Cell-cell interaction modulates myoD-induced skeletal myogenesis of pluripotent P19 cells in vitro.

P19 embryonal carcinoma cells can be induced to differentiate in culture to develop into a wide variety of cell types that include skeletal muscle. Skeletal myogenesis is controlled by transcription factors of the bHLH class, such as myoD. Expression of myoD from transfected genes did not induce significant amounts of myogenesis in P19 cells and it was possible to establish lines of undifferentiated P19[myoD] cells that express high levels of myoD mRNA. These P19[myoD] cells remained undifferentiated when cultured on solid surfaces but when allowed to aggregate, P19[myoD] cells differentiated efficiently into skeletal muscle.

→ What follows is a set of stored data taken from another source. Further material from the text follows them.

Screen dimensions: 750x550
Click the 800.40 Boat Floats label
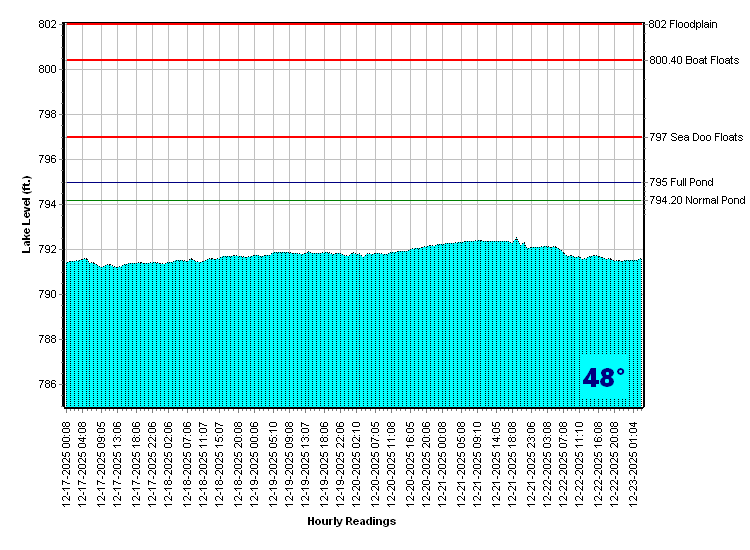click(694, 60)
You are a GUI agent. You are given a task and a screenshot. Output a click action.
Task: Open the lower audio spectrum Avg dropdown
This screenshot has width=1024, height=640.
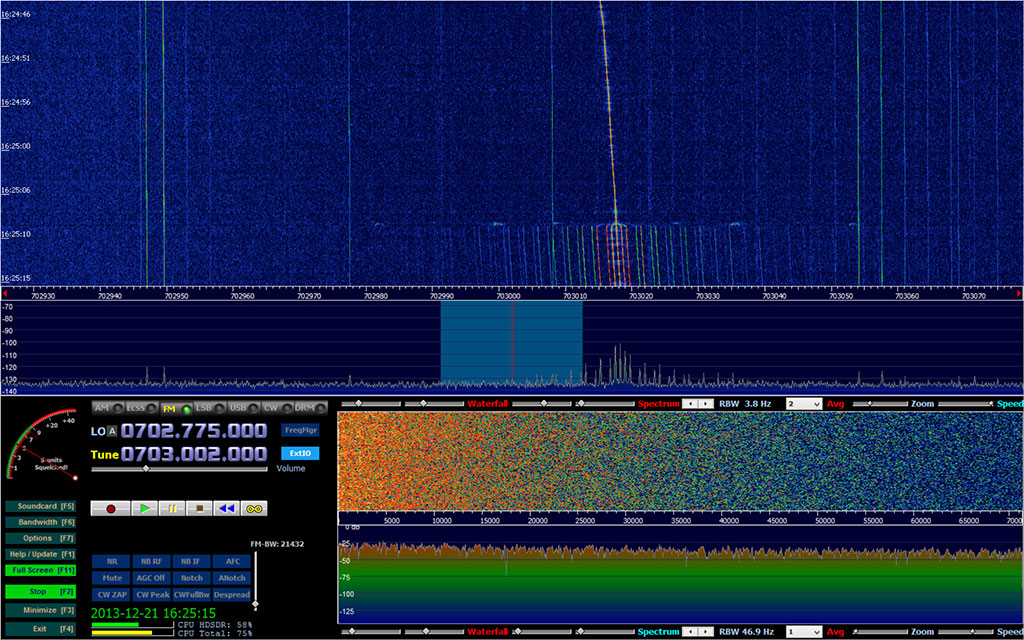(x=804, y=632)
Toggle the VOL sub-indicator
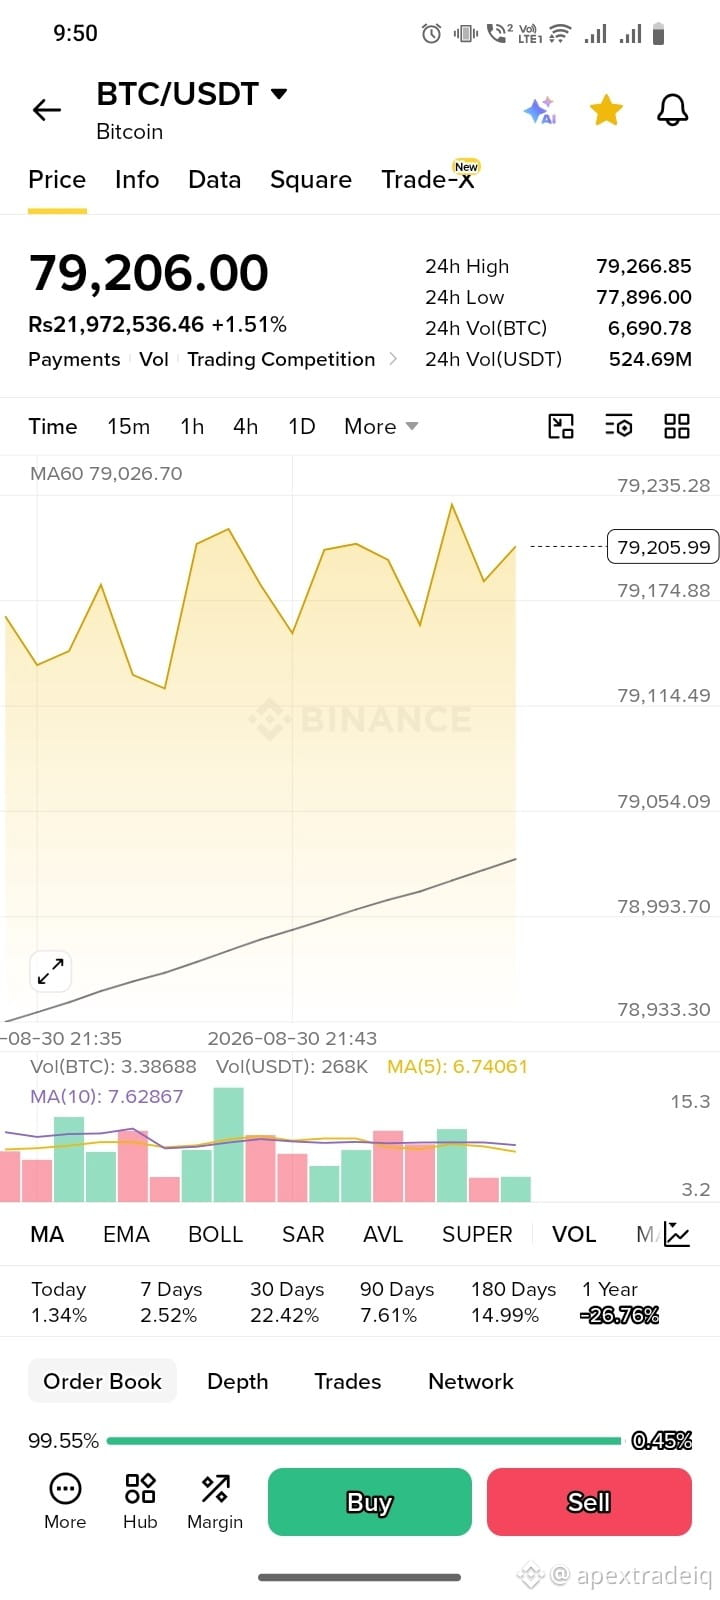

Aggregation did not increase the amount of myoD mRNA or the amount of myoD protein in P19[myoD] cells. The myoD protein was present in the nucleus in cells grown as attached or aggregated cultures and, in both culture conditions, the myoD protein was associated with transcription factors of the E2A family and was able to bind DNA at E-box sequences. Thus, the aggregation-induced myogenesis of P19[myoD] cells occurs in the absence of change in the myoD protein, suggesting that the cell-cell contact achieved in aggregates may result in the induction of an activity that increases accessibility of the myoD transcription factor to muscle-specific genes in chromatin.